:: WHAT YOU ARE ASKED TO DO ::
If a line of the material holds the string "computer", please copy it.
* * * *
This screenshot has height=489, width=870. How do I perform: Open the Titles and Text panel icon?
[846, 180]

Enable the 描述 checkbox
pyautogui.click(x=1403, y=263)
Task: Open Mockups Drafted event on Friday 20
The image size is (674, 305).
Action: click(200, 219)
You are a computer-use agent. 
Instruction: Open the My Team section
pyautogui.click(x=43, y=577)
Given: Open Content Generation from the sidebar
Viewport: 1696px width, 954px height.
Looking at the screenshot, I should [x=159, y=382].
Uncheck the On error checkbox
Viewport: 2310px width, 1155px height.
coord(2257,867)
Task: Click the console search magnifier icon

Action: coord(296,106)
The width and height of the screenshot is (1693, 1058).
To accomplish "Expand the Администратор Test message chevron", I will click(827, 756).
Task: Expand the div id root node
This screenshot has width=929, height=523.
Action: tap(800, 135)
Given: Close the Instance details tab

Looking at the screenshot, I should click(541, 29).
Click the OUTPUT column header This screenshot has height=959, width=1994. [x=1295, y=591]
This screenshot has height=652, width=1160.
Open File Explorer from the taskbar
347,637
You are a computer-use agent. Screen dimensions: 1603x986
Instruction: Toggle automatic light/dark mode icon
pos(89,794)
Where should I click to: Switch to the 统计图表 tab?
* * * *
:: REPLY ::
You are a computer-use agent. 
You are a computer-use agent. Screen dimensions: 1603x986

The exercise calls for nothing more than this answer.